Il richiamo a questi "diritti inviolabili" ha la sua radice in una lunga tradizione storica e filosofica che si estende dal diritto naturale fino alla Dichiarazione dei Diritti dell'Uomo. L’idea di fondo si basa sull’esistenza dei diritti naturali, dei diritti che appartengono per natura all’uomo e, perciò, precedono l’esistenza stessa dello Stato; questo dunque non li crea, ma deve riconoscerli e, soprattutto, garantirli concretamente attraverso le Leggi.

In altri termini, il diritto positivo cioè l’insieme delle norme poste dallo Stato, deve conformarsi alle norme del diritto naturale.

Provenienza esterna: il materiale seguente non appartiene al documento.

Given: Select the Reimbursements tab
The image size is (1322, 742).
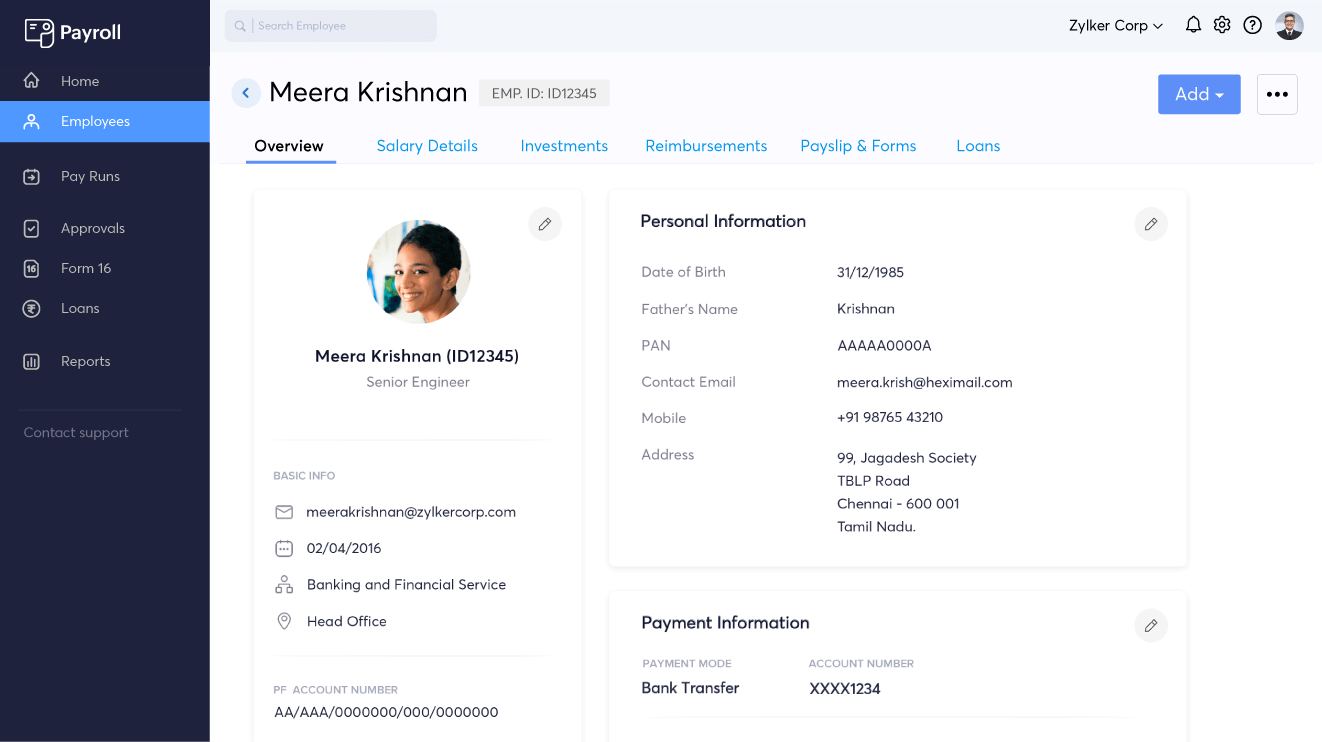Looking at the screenshot, I should click(706, 146).
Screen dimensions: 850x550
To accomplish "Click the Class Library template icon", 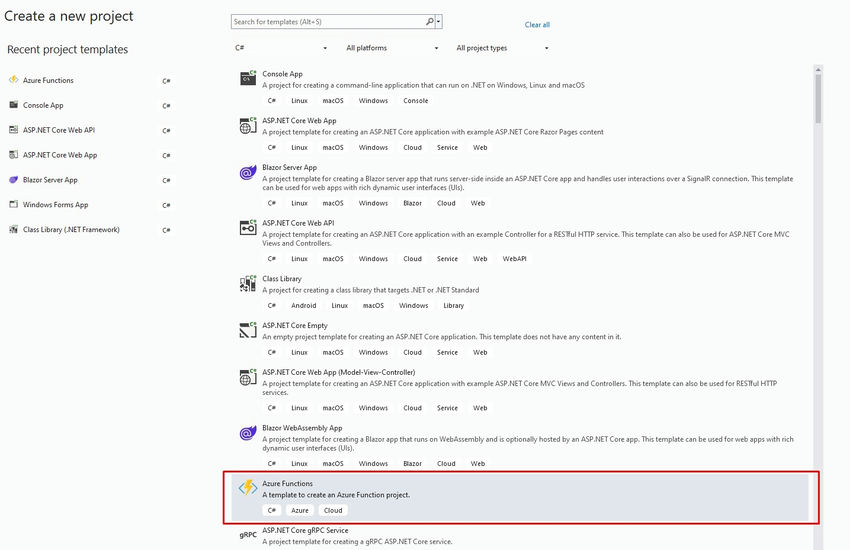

I diritti naturali, proprio in quanto costitutivi della natura umana, non sono legati ad una determinata cittadinanza, italiana piuttosto che francese, tedesca piuttosto che albanese, ecc.

Non si tratta, dunque, di diritti del cittadino, ma di diritti dell’uomo.

Il riconoscimento è importantissimo perché obbliga la Repubblica Italiana a garantire questi diritti fondamentali a tutti, anche a coloro che non siano cittadini italiani.

Sul piano politico e giuridico il riferimento fondamentale è rappresentato dalla Dichiarazione universale dei diritti dell'uomo approvata dalle Nazioni Unite il 10 dicembre 1948, a cui la Costituzione Italiana fa riferimento quando parla di diritti inviolabili.

Essa all'art. 3 statuisce che: "Ogni individuo ha diritto alla vita, alla libertà ed alla sicurezza della propria persona".

Da ciò discende che il diritto alla vita viene percepito come presupposto della manifestazione dello sviluppo della persona umana, in quanto senza di esso anche il riconoscimento, la tutela e l’esercizio di tutti gli altri diritti resterebbero astratte enunciazioni prive di effettività. Proprio riguardo al rapporto tra Costituzione Italiana e Dichiarazione universale dei diritti dell’Uomo, la Sentenza della Corte costituzionale n. 54 del 1979 ha definitivamente stabilito la strettissima interconnessione sulla materia: “…il diritto alla vita, costituzionalizzato dall’art. 2 Cost., si eleva a diritto inviolabile per eccellenza”.

Tale importantissima sentenza della Consulta non risale ad un anno qualsiasi, il 1979 venne consacrato “Anno internazionale del Fanciullo” e vi fu dedicata particolare attenzione ai temi volti a caratterizzare il minorenne quale soggetto titolare di diritti e membro della comunità alla pari delle persone adulte. Da tale anno, attraverso lunghi e complessi negoziati, venne aperta alla firma la “Convenzione per i diritti dell’infanzia” (cosiddetta Convenzione di New York) la norma delle Nazioni Unite che oggi vanta il maggior numero di ratifiche degli Stati. Il diritto alla vita, di cui più si parla in questa Convenzione Internazionale riguarda la consapevolezza degli adulti per poi educare i bambini alla vita, per non sciuparla in futuro. Nella Convenzione di New York c’è quindi un precetto evoluto che deriva dallo spirito collettivo tramandatoci da Enea: il figlio, Ascanio. Mettersi in salvo nelle emergenze senza avere un figlio da condurre per mano è gesto disperato. Nel momento stesso in cui salva il padre, Enea deve sapersi padre. Il mito dice alla cronaca che, mentre con una mano dobbiamo custodire i nostri valori, con l’altra dobbiamo fare tutto il possibile per educare i nostri figli ad affrontare gli imprevisti della vita.